Ausgleichschance war da
Ein vom eingewechselten ThSV-Keeper Stanislaw Gorobtschuk parierter Siebenmeter von Maik Wolf (46.) war das Signal zur Aufholjagd. Benjamin Trautvetter (trotz Foulspiels), Alexander Schiffner (von Rechtsaußen!), Adrian Wöhler (mit Schlenzer von Linksaußen) und Tomas Sklenak (nach Solo) trafen zum Anschlusstreffer (23:22, 51.). Wenig später hatte Adrian Wöhler die Ausgleichschance auf der Hand, doch sein Ball von Linksaußen tänzelte nur auf dem Querbalken (52.). Im Gegenzug lochte Eric Jacob zum 24:22 ein (53.). Ballverlust der Eisenacher unmittelbar nach dem Anwurf, Tempogegenstoß der Hausherren, der nur auf Kosten eines Strafwurfes gestoppt werden konnte. Philipp Seitle verwandelte vom Punkt zum 25:22 (53.). DHfK-Schlussmann Michael Galia kassierte wegen Ballwegschlagens eine Zeitstrafe. In Überzahl patzten die Eisenacher (Kaluzinki). Leipzigs Steve Baumgärtel tankte sich über Rechtsaußen zum 26:22 (55.) durch, verletzte sich dabei an der Kniescheibe und musste ausscheiden. Auch nach einer roten Karte für Eric Jacob nach rüdem Einsteigen gegen Tomas Sklenak (57.) ließen sich die Leipziger nicht von der Siegerstraße abbringen. Leiseste Hoffnungen im Lager der ThSV-Anhänger nach dem von Alexander Koke verwandelten Siebenmeter (26:24, 57.) zerstörte Marcus Leuendorf mit seinem Treffer zum 27:24 (58.). Den Wartburgstädtern blieb nur noch Ergebniskosmetik. «Ein verdienter Erfolg für Leipzig», räumte Adalsteinn Eyjolfsson ein. Der DHB-Pokal der Saison 10/11 wurde für ihn und seine Crew rasch zur Geschichte. «Letztlich haben wir es im Schlussabschnitt durch Zeitstrafen und Fehler unnötig spannend gemacht.
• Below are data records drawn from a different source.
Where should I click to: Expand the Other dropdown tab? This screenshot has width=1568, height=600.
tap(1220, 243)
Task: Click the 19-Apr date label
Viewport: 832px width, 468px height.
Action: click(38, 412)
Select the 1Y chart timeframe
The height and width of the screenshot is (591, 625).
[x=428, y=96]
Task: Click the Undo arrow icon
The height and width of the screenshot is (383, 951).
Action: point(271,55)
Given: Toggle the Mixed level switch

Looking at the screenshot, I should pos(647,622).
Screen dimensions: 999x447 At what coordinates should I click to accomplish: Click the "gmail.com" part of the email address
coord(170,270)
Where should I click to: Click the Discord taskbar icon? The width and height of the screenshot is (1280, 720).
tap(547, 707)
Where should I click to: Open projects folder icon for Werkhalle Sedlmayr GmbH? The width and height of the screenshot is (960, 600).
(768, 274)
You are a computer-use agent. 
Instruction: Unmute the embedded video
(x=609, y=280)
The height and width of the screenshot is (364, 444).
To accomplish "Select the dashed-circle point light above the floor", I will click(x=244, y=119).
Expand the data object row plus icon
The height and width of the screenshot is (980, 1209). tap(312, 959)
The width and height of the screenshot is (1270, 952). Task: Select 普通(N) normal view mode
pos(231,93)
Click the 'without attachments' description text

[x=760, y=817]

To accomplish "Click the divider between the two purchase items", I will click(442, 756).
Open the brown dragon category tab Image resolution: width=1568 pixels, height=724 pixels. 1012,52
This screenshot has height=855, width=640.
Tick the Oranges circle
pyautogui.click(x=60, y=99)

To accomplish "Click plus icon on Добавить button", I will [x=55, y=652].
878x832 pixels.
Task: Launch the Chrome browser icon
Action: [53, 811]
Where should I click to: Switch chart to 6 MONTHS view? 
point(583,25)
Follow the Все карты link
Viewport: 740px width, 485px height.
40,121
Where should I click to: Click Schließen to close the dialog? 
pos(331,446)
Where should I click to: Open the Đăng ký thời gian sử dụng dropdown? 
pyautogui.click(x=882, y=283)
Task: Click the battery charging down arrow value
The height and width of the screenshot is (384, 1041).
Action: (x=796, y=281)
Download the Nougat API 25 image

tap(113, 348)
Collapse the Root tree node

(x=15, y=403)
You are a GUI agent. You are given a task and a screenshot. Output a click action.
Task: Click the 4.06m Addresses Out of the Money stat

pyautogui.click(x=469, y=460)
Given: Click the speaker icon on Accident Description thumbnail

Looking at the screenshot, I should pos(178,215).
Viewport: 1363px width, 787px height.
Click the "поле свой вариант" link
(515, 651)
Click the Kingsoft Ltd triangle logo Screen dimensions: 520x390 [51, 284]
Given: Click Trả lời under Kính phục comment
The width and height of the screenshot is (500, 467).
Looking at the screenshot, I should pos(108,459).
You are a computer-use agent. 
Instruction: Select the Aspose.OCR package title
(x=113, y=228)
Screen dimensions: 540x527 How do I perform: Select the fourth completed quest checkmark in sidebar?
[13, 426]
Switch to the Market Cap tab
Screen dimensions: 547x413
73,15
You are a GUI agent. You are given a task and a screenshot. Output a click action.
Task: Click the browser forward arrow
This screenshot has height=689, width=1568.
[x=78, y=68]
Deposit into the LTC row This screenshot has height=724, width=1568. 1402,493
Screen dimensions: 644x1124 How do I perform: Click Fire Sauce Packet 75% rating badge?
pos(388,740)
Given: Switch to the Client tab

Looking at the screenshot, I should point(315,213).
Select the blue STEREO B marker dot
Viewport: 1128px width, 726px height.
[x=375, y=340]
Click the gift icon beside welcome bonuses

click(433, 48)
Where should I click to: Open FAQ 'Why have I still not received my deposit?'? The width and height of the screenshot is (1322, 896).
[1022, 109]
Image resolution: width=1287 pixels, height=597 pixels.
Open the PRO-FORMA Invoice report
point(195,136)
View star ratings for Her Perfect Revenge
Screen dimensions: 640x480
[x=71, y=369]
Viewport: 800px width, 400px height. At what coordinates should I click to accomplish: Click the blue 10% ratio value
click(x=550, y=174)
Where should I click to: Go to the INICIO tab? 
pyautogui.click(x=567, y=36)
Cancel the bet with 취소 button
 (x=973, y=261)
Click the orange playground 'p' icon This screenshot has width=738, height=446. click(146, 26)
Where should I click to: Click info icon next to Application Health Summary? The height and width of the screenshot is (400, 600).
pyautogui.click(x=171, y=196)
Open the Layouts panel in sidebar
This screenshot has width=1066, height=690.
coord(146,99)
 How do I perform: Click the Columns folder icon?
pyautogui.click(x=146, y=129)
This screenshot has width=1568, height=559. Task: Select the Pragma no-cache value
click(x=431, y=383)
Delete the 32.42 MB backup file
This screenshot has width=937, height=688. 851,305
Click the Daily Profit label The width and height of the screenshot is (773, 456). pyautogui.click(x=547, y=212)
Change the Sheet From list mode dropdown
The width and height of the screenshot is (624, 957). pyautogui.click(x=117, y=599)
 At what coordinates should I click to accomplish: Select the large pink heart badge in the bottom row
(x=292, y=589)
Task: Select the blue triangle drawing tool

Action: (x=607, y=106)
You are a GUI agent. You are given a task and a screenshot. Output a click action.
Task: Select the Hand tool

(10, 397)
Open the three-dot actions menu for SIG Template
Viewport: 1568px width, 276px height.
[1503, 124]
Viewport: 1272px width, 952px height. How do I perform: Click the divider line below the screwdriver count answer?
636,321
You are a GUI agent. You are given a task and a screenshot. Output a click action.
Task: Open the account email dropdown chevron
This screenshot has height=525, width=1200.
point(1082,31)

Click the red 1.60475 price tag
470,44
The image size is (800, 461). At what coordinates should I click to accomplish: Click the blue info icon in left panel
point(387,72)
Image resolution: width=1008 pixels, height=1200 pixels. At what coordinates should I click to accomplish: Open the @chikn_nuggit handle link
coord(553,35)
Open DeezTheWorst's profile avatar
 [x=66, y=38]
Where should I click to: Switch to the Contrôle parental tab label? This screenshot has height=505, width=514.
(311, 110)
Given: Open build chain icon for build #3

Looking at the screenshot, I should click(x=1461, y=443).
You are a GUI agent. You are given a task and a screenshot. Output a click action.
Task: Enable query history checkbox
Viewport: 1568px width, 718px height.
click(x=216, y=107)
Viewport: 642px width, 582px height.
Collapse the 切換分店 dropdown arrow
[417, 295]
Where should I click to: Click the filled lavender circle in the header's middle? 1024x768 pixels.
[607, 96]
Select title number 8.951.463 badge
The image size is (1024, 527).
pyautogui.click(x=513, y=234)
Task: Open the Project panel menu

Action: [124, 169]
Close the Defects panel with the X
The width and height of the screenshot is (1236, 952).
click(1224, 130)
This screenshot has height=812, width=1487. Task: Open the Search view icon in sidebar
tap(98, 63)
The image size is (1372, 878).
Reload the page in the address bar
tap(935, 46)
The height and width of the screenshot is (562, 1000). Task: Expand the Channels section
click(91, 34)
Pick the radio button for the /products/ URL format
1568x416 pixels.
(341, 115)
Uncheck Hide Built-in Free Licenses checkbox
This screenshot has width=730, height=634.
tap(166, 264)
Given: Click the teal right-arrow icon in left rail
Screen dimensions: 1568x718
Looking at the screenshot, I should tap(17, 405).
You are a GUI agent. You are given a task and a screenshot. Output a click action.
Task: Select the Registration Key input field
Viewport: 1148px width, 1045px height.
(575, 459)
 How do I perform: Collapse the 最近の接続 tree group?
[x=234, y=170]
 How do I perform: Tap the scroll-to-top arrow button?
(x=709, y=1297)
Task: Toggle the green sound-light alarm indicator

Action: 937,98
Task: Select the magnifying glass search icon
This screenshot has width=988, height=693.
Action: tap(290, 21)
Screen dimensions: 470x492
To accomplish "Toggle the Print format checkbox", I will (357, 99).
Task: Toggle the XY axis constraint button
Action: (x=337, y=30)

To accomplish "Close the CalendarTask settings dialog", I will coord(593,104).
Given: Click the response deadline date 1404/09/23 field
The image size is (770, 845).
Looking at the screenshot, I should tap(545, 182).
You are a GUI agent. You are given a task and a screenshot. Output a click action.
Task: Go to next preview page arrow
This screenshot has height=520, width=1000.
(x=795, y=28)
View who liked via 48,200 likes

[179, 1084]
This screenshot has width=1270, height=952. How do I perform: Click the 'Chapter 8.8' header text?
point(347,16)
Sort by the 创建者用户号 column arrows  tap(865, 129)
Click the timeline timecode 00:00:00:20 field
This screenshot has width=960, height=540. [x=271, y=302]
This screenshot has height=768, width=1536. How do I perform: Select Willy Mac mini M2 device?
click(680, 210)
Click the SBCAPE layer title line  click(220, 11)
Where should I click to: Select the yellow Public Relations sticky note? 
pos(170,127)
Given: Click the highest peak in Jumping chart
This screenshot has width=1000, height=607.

Die Partie hat gezeigt, welches Potential in der Mannschaft steckt. Sie braucht allerdings Zeit zum Zusammenwachsen», argumentierte DHfK-Trainer Sven Strübin. Die Gastgeber feierten zur geplanten Saisoneröffnngsparty auf dem Universitätsgelände ausgelassen den ungeplanten Pokalerfolg über den Zweitligisten. Punktspielstart ist für sie erst am 12. September, mit einem Heimspiel gegen Anhalt Bernburg.

Auch Thüringens zweiter Vertreter, der SV Hermsdorf, musste – hier wohl erwartungsgemäß – beim 22:35 (12:18) über den Zweitbundesligisten TV Hüttenberg die Segel im DHB-Pokal streichen.

Statistik
SC DHfK Leipzig: Galia, Schulz; Dietzmann, Leuendorf (3), Streitenberger (2/1), Wolf (3/1), Baumgärtel (2), Oehlrich (1), Binder, Schiepers (3), Boese (5), Jacob (1), Wagner (3), Seitle (4/1)
ThSV Eisenach: Musil, Gorobtschuk; Trautvetter (3), Sklenak (3), Wöhler (5), Lindner (3), Koke (4/4), Luther (2), Bitterlich, Kaluzinski (4), Schiffner (1), Langhans (1)

Siebenmeter: DHfK Leipzig 6/4; ThSV Eisenach 5/4
Zeitstrafen: DHfK Leipzig 6 x 2 Min.; ThSV Eisenach 2 x 2 Min.